Flawed isolation law threatens to undo Libya's gains

As long as the armed militias' tactics of intimidation against Libya's legitimately elected institutions go unchallenged, the dream of a truly democratic Libya will remain only a dream.

Powered by automated translation

Despite Sunday's passage of the long awaited and controversial Libyan political isolation law by the General National Congress (GNC), the siege of government ministries in Tripoli by armed militia protesters in favour of the legislation continues. Negotiations between the prime minister, Ali Zeidan, and these rogue militia groups to bring an end to the blockade have reached an impasse as the demands have escalated to nothing short of the removal of Mr Zeidan from his post.

While the demonstrations began ostensibly with the desire to see pro-Qaddafi elements eliminated from government institutions, it is becoming apparent through their continued presence around the foreign and justice ministries that the isolation law was just a cover. From the beginning the militia's goal was to bring down the Zeidan government and now the two parties are engaged in a power struggle which has thrown the fate of the country into a tailspin.

Originally, the isolation law at the crux of the current crisis was intended to prevent former regime officials from participating in public life as Libya tries to build a democratic framework of government. It is not surprising that, in theory, the law enjoys widespread support among Libyans. After all, these individuals enabled, prolonged and profited from the destruction of the country under the Qaddafi regime. The general feeling is that without these peoples' support the regime would not have lasted so long.

However, despite his established history as an opponent of the former dictator, Mr Zeidan failed to accurately gauge the depth of the public stigma associated with ex-regime figures when initially forming his government. His appointment of former Libyan ambassador to the United States, Ali Al Aujali, to the post of foreign minister raised the eyebrows of even his staunchest supporters. That move made Mr Zeidan vulnerable to scathing criticism from his opponents, most notably the Muslim Brotherhood and militia groups with Islamist and foreign ties.

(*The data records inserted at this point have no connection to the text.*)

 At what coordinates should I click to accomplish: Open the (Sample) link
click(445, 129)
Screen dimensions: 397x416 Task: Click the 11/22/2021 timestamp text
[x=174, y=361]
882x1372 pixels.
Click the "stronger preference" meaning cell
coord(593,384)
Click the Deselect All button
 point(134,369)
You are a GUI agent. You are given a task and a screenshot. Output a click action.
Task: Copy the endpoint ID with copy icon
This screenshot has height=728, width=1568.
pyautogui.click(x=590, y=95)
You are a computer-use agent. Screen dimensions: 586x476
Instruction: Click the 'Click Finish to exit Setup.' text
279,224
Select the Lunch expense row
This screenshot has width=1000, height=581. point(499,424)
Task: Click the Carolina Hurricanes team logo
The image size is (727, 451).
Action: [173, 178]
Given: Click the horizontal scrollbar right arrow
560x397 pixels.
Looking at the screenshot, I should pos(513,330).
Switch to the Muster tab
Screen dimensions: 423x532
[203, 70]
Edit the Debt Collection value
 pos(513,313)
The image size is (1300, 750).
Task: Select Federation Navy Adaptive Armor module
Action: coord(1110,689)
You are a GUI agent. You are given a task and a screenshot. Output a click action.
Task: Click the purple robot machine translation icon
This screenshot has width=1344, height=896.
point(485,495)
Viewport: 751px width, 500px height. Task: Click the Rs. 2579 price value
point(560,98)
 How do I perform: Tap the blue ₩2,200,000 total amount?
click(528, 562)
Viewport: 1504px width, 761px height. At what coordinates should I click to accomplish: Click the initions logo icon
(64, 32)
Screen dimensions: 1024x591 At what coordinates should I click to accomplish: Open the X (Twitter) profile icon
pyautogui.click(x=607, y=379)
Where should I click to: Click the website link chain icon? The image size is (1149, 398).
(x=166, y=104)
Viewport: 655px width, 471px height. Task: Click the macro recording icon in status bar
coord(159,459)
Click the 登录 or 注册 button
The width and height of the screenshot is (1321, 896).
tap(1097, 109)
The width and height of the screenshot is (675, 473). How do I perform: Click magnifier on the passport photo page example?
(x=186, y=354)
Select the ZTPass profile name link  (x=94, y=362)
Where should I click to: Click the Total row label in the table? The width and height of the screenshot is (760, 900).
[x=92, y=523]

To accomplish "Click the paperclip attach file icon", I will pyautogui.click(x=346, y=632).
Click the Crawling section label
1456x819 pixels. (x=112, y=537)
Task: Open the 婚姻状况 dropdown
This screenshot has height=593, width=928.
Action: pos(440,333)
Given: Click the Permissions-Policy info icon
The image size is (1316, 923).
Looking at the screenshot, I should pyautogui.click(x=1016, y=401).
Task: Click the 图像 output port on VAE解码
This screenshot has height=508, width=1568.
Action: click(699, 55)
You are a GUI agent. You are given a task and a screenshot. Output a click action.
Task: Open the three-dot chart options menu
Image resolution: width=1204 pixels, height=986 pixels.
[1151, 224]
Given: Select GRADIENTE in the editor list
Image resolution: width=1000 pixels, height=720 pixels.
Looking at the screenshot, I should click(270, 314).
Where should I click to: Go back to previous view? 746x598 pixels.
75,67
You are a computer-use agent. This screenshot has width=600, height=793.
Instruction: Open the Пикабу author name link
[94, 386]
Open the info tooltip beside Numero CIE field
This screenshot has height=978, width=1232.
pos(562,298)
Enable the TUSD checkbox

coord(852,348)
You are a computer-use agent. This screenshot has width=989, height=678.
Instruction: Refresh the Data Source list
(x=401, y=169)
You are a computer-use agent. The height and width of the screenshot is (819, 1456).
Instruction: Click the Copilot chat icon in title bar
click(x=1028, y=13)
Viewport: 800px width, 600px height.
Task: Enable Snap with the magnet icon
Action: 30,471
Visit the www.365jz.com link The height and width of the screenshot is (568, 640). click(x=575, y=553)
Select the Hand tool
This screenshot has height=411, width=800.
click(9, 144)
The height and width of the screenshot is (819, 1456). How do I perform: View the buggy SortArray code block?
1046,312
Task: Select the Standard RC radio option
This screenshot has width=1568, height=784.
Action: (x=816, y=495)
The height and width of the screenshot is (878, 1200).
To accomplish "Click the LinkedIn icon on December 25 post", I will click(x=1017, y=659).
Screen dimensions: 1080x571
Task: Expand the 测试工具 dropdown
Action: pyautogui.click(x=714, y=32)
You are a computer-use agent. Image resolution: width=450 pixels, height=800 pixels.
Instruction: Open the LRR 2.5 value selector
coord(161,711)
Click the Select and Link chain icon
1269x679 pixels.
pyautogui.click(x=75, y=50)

Even now, the public's perception is that regime supporters are still entrenched in many ministries, conducting business just as they were before the revolution. Mr Zeidan's perceived inability to remove them quickly enough renewed the fervour of the pro-isolation movement while also giving militias unhappy with the prime minister's rhetoric against them a pretext to attack him under the deceptive guise of wanting to protect the February 17th revolution.

But as the details of the legislation were being hammered, it became less about freeing Libya from Qaddafi ties and more about political manoeuvring between the different blocs. As each party insisted on conditions that would eliminate its political rivals, they succeeded only in checking each other. Prolonged debate and failure to agree on the scope and breadth of the law led to armed assaults on GNC sessions by militia protesters eager for it to be implemented.

The final result was a piece of sweeping legislation that went well beyond its originally intended targets, ironically encompassing many former opposition figures before the revolution. Most prominent among them is the GNC president, Mohammed El Magariaf, who left the Qaddafi regime early on in his diplomatic career to become one of its most outspoken enemies while living in exile for more than 30 years. To those familiar with his history, Mr El Magariaf's inclusion in the law borders on the absurd while underscoring its flawed, politicised character.

While the new statute aggressively targets former high level regime associates, it does nothing to hold accountable those that were involved in corruption and other crimes after the revolution. A simple change in the current players of the political landscape is not likely to result in an end to the unethical practices which have become endemic to Libyan society as a result of more than 40 years under Qaddafi rule.

Although the vast majority of the Libyan populace supports the political isolation law to varying degrees, the draconian nature and extreme pressure from militias under which the final draft was passed has deeply compromised its integrity and perhaps even its legality. Many who truly believed it was in the interest of Libya and supported it through legitimate means are now realising they may have been short-sighted in considering the potential harm of its side effects.

Now that it has passed, the Libyan public must be prepared to face the unintended consequences of this drastic legislation. Even if it produces the desired effect of cleansing the country's major institutions of ex-regime remnants, this may become a moot point. The armed protesters' success in imposing their will on the GNC through coercion has set a dangerous precedent, clearing the way for a new breed of dictatorship to take root and replace the old one - mob rule through armed force.

The fate of Mr Zeidan and his government now hangs in the balance against this very threat; it is unclear what his next move will be, especially since he has signalled resistance to the use of force.

Yesterday, his minister of defence, Mohammed Al Bargathi, submitted his resignation in protest, calling the siege of the government ministries "an assault against the democracy" he was sworn to protect. Others may follow his lead.

At this stage, even if the embattled prime minister does somehow survive this crisis, the damage has already been done. The bottom line is that as long as the armed militias' tactics of intimidation against the country's legitimately elected institutions go unchallenged, the dream of a truly democratic Libya will remain only that - a dream, and one that seems to be quickly fading away.